Cock Fights on the Floor
If you had to publish a book called "101 Ways to Succeed on the Downtown Dance Scene," you'd probably want Christopher Elam to write it. The 30-year-old Brown graduate's schedule fancies a harried to-do list of an in-demand choreographer. Judging by his resume, Elam must spend half his life in rehearsals and the other half writing grant applications. His performances have been sponsored by the Mellon Foundation, The Joyce and the Lower Manhattan Cultural Council, among others. It makes you wonder just how many gifted young choreographers with less intestinal fortitude for self-promotion have fallen by the wayside in this crazy city.
Elam's innovative technique draws inspiration from a myriad of terpsichorean traditions such as Balinese dance, Cuban salsa and contemporary idioms that result in an angular, distinct style; an imprimatur all his own that some simply qualify as "weird." Though labeled a late starter (he took his first formal classes at age 20), he had already choreographed 15 dances by the time he learned his first proper tendu. One performance by his Misnomer Dance Theater this year showcased dancers slithering about like alien reptilia, followed by an almost Hopperesque two-person composition about the inability to connect, which took place on a bucolic rural window sill.

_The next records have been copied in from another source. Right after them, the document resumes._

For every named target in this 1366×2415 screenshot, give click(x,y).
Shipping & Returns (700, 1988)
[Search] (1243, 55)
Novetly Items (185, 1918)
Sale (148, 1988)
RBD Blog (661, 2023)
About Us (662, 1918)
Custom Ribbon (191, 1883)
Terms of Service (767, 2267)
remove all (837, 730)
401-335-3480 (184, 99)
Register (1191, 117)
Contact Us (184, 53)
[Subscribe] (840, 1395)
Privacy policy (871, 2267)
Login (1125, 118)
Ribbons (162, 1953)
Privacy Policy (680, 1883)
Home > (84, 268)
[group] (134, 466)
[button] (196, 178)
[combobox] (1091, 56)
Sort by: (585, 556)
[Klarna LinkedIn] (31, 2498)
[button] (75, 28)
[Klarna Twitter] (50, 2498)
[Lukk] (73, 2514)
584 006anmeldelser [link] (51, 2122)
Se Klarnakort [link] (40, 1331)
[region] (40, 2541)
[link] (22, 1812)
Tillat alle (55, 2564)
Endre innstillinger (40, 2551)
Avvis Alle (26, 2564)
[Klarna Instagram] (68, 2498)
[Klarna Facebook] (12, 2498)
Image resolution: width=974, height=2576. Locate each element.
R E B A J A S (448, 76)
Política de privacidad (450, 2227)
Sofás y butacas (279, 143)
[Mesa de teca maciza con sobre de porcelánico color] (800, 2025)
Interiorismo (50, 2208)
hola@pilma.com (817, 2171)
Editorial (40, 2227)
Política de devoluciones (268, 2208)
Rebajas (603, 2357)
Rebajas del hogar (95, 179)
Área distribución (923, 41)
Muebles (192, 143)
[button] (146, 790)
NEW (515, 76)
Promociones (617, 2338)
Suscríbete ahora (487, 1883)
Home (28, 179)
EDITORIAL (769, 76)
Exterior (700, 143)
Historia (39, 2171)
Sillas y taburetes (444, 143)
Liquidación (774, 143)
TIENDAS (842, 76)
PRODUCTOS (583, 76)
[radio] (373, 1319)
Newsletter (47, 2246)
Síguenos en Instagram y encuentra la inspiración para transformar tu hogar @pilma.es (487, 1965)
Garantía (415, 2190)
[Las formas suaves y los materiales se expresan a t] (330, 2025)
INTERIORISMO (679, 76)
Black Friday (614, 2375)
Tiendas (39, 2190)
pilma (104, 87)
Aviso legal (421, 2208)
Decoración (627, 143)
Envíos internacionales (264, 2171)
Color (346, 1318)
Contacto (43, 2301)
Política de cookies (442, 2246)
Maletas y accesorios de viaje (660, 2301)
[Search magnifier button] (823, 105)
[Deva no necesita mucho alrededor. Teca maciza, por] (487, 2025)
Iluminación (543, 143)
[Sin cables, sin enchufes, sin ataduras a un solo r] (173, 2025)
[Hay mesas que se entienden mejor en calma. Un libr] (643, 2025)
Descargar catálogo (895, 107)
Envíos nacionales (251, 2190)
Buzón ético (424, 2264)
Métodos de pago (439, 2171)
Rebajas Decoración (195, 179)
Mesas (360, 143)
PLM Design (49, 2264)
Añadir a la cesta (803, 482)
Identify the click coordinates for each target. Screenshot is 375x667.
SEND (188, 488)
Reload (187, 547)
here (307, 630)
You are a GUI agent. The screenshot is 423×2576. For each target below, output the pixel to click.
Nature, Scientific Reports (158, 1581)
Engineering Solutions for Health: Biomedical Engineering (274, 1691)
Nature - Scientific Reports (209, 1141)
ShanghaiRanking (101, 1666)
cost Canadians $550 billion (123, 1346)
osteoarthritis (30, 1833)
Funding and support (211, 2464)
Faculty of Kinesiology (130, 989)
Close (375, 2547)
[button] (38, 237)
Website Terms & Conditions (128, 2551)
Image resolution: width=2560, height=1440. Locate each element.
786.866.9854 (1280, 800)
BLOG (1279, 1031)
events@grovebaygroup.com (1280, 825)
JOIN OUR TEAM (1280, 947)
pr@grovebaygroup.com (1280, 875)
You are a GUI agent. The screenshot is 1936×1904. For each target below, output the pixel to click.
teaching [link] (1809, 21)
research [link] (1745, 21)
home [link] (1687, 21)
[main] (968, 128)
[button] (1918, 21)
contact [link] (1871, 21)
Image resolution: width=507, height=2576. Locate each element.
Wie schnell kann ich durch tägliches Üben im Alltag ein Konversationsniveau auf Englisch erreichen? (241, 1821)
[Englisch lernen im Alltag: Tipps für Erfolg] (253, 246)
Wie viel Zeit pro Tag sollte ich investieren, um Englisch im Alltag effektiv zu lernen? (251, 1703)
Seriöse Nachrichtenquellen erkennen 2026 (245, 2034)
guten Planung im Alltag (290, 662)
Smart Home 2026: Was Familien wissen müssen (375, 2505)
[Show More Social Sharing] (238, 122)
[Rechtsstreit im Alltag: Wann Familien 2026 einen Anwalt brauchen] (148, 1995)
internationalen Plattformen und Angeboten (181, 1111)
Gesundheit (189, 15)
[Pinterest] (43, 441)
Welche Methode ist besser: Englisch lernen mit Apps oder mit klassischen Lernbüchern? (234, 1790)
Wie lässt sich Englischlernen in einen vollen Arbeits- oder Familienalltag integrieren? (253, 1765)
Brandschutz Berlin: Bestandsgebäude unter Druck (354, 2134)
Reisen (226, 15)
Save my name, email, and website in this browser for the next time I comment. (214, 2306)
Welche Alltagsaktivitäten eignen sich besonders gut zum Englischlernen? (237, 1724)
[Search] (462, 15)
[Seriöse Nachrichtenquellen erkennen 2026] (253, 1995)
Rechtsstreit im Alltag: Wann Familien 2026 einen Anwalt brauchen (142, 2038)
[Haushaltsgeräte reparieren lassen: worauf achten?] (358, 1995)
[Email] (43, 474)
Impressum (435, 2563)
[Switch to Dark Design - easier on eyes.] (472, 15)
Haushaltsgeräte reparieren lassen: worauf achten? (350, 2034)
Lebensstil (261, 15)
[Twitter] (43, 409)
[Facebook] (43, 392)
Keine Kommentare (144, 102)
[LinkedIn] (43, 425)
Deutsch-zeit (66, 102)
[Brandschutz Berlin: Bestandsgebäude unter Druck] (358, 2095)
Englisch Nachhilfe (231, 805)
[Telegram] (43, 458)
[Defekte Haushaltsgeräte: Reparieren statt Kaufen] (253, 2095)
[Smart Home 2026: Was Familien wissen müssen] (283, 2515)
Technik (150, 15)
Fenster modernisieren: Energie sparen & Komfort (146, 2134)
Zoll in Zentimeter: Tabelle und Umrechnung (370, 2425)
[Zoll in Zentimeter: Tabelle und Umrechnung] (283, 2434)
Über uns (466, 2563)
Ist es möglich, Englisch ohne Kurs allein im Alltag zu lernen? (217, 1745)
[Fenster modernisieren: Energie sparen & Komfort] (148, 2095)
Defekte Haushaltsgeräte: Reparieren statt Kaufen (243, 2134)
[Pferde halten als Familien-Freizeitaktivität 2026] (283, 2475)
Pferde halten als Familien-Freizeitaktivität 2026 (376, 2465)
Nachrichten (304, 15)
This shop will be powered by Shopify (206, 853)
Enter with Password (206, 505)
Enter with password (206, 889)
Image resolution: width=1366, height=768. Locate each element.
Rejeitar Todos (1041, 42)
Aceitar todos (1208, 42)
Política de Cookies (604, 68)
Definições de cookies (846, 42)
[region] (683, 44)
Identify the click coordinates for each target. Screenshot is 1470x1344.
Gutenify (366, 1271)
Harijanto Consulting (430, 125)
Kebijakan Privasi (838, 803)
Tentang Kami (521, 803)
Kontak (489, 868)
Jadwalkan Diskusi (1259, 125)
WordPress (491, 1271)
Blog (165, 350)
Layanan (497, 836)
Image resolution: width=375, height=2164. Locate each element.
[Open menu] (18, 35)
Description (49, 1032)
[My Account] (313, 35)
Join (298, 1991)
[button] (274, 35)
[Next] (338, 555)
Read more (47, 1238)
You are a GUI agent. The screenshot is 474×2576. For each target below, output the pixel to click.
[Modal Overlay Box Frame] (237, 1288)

Fast-forward to Elam's current show, Throw People, inspired by (of all things!) Indonesian chicken fights, those terrifyingly implausible events in which chickens are thrown into rings and tear each other apart with razor blades. There's a lot of rough and tumble partnering in the pieces, but no razors or cutting, so don't be frightened away. The evening just might unfold as one of your most interesting.